One of the first decisions of the new Governing Council was to convene the World Urban Forum, merging two previous forums, one on urban poverty and the other on urban sustainability. The first World Urban Forum took place in Nairobi in 2002 as part of the preparatory process for the World Summit on Sustainable Development later that year in Johannesburg.

The second World Urban Forum was held in Barcelona in 2004, the third in Vancouver marking our thirtieth birthday. The most recent one was held in Nanjing, China late last year.

Distinguished ladies and gentlemen,

As we prepare for the next Forum in Rio de Janeiro in 2010, I must stress that it is with your blessing that the Forum has become the world’s premier gathering of minds, of ideas and of exchange of practices on matters urban.
The most telling indicators of your success in enabling UN-Habitat to elevate the visibility and importance accorded to housing and urban development issues can be found with a few key indicators.

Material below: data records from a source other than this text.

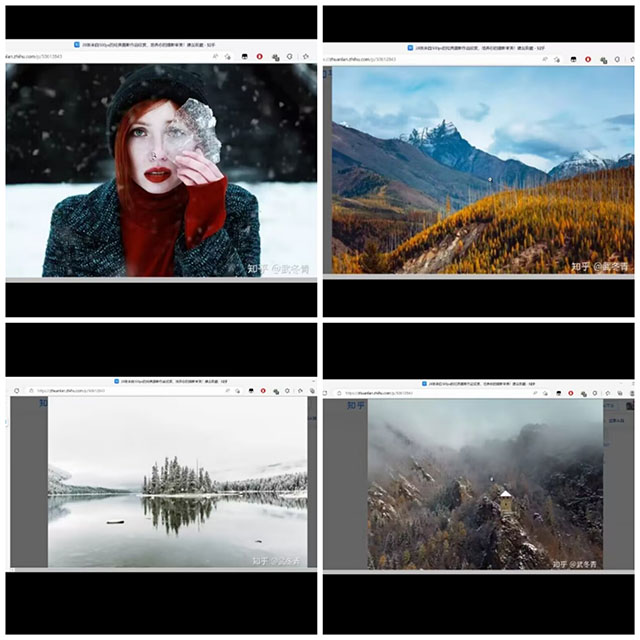Screen dimensions: 640x640
Task: Click the black extension icon in top-right browser toolbar
Action: pos(572,59)
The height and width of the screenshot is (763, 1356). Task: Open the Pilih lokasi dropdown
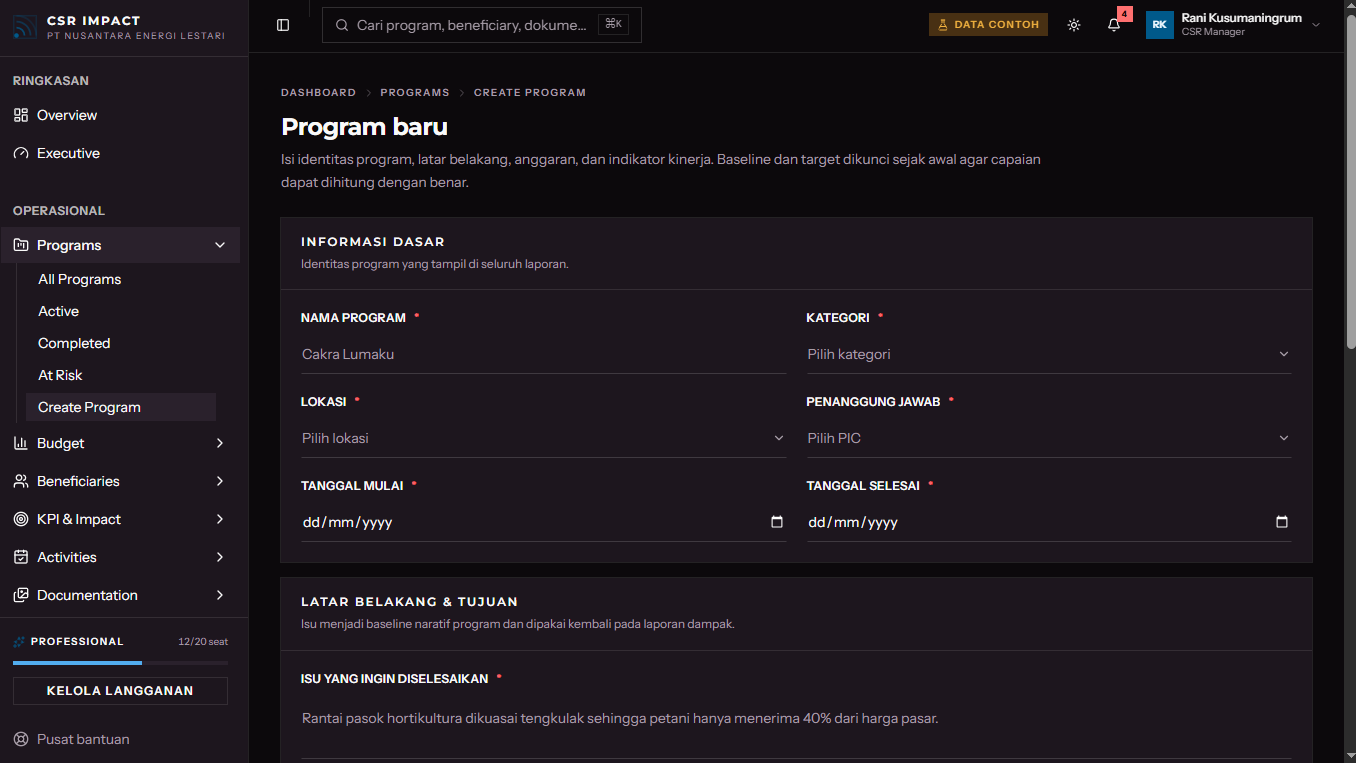(x=544, y=438)

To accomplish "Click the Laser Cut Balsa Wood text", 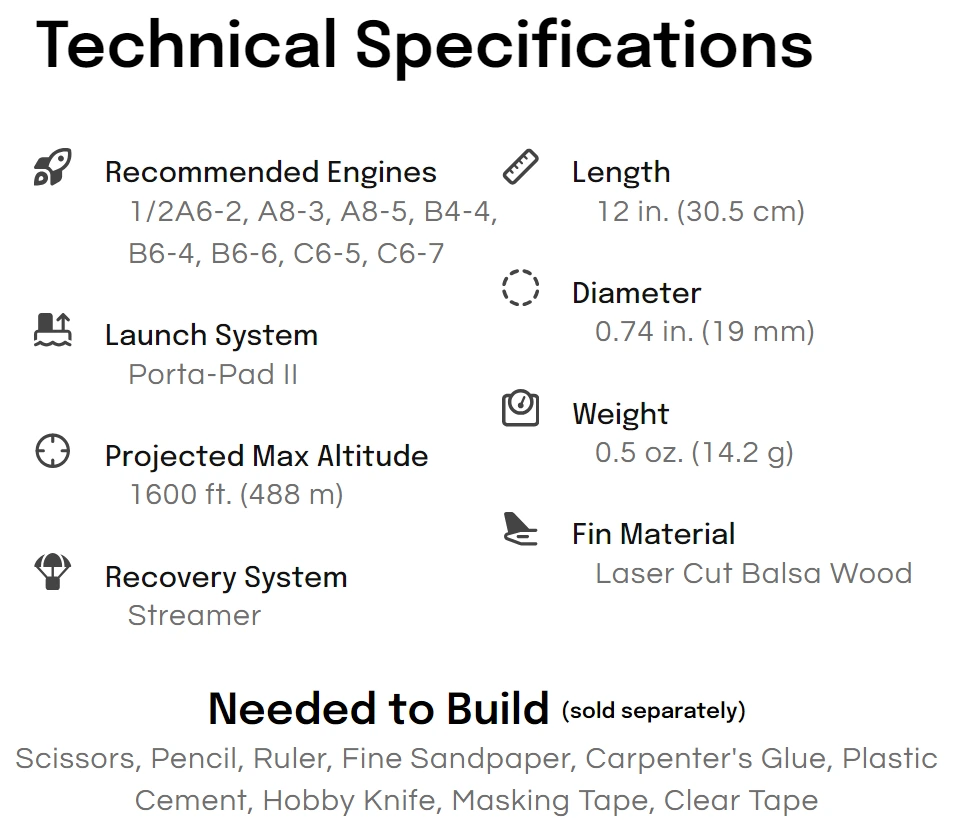I will [754, 573].
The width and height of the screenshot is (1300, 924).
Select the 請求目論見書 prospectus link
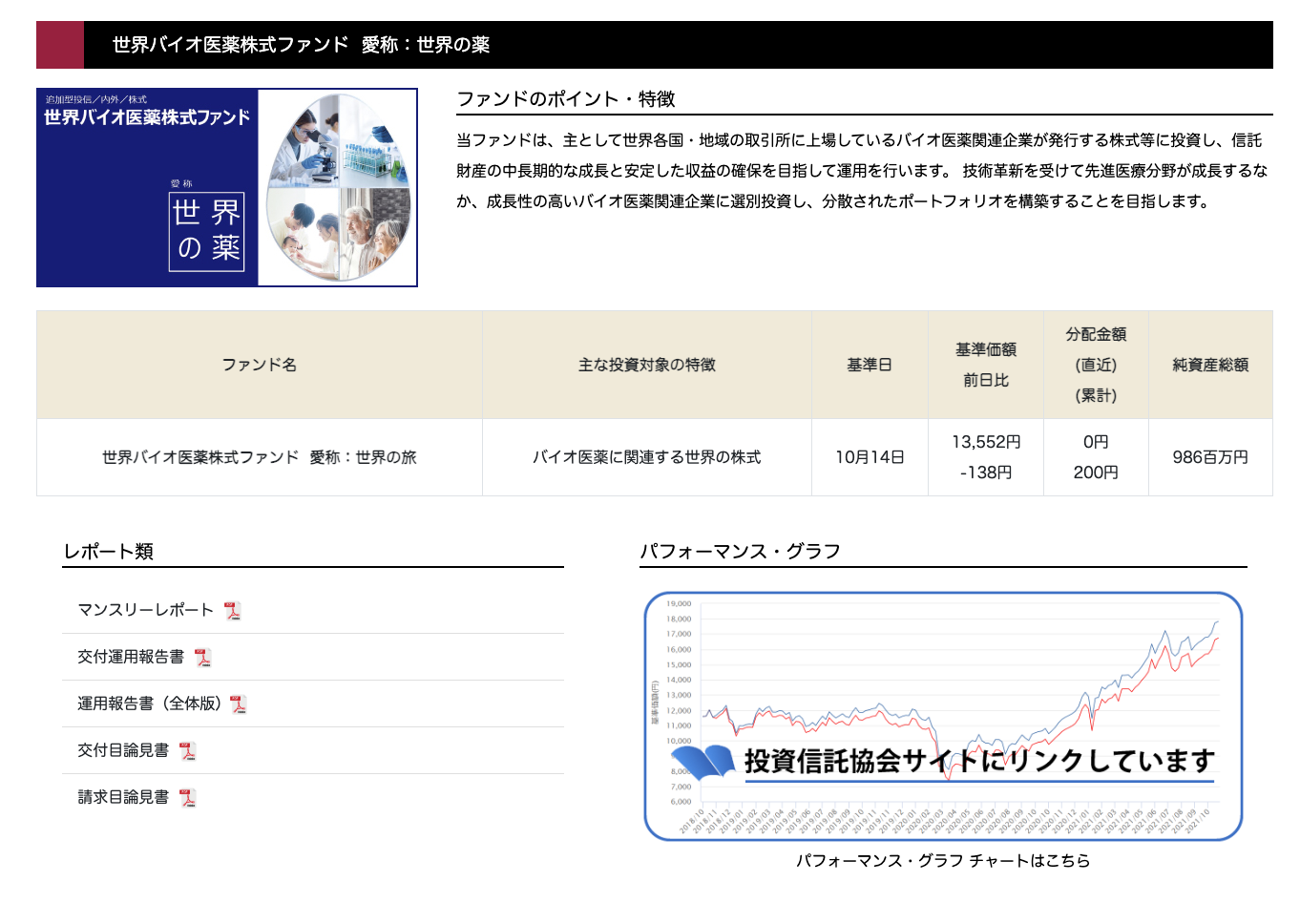click(x=123, y=797)
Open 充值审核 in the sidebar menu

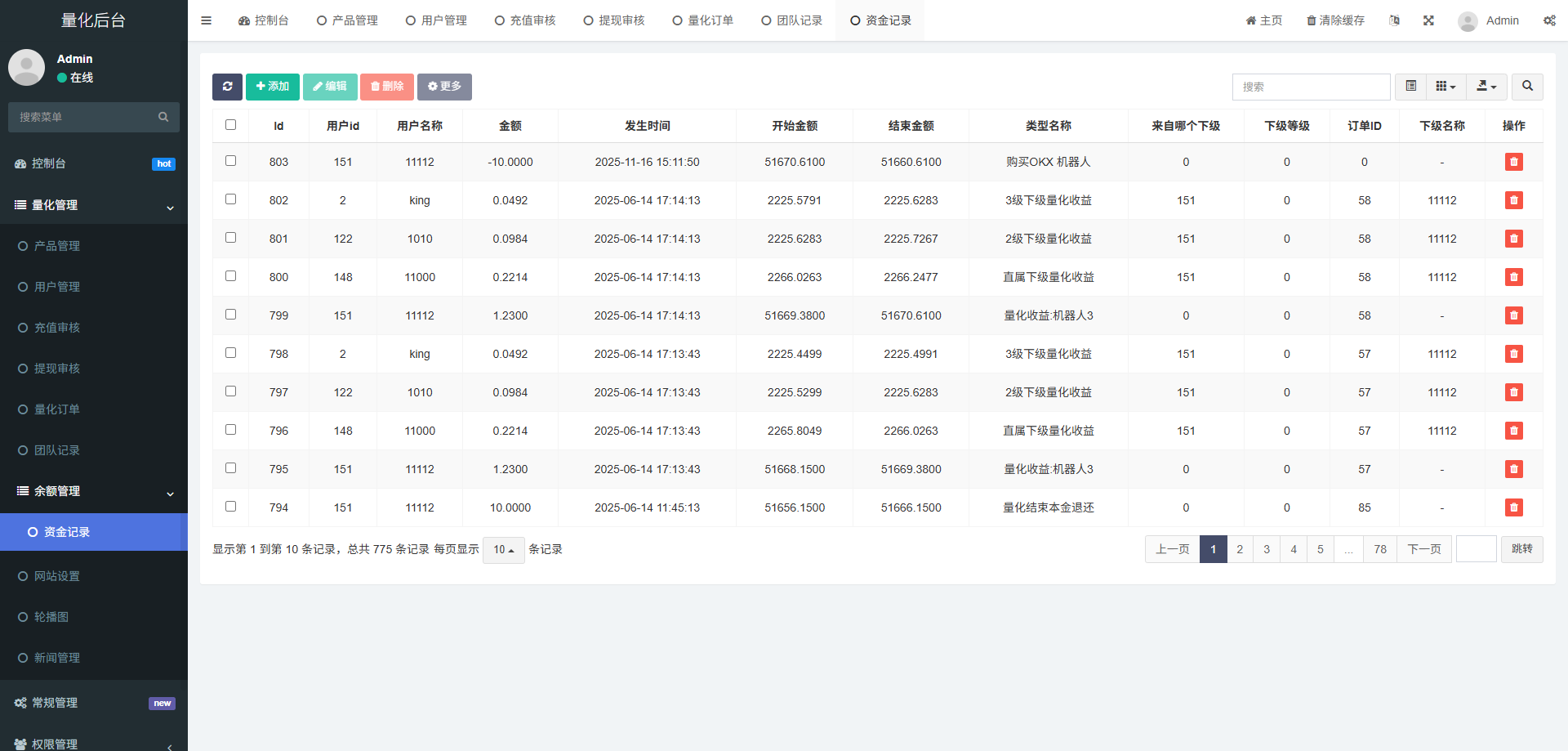(57, 328)
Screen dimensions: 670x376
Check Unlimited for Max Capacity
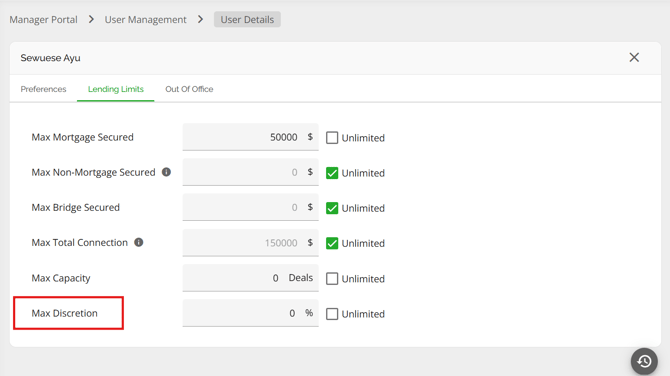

One obvious indicator is the progression of our budget which has steadily increased during this period. This is indeed a great show of faith in our work and our vision.

Another key indicator is the volume of delivery in our country level activities. These have also progressed substantially over the last five years.

A third key indicator is the ratio between fixed costs, or staff costs, and activities. This ratio has improved over the last biennium, and constitutes the first steps in efficiency gains and the lowering of transaction costs.
 
Other key indicators include our membership in the CEB and in the IASC, the scope and depth of our partnership agreements with UN agencies, professional associations, grass roots organisations and the private sector. Last but not least, I can proudly point to the fact that we are increasingly leveraging our policy advisory and capacity building services with investment follow-up.

One indicator that we can all feel proud about is that we have moved from a peripheral technical organisation to an agency responsible for convening global forums and to spearhead a system-wide event devoted to “Better Cities, Better Life” at the Shanghai Expo in 2010.  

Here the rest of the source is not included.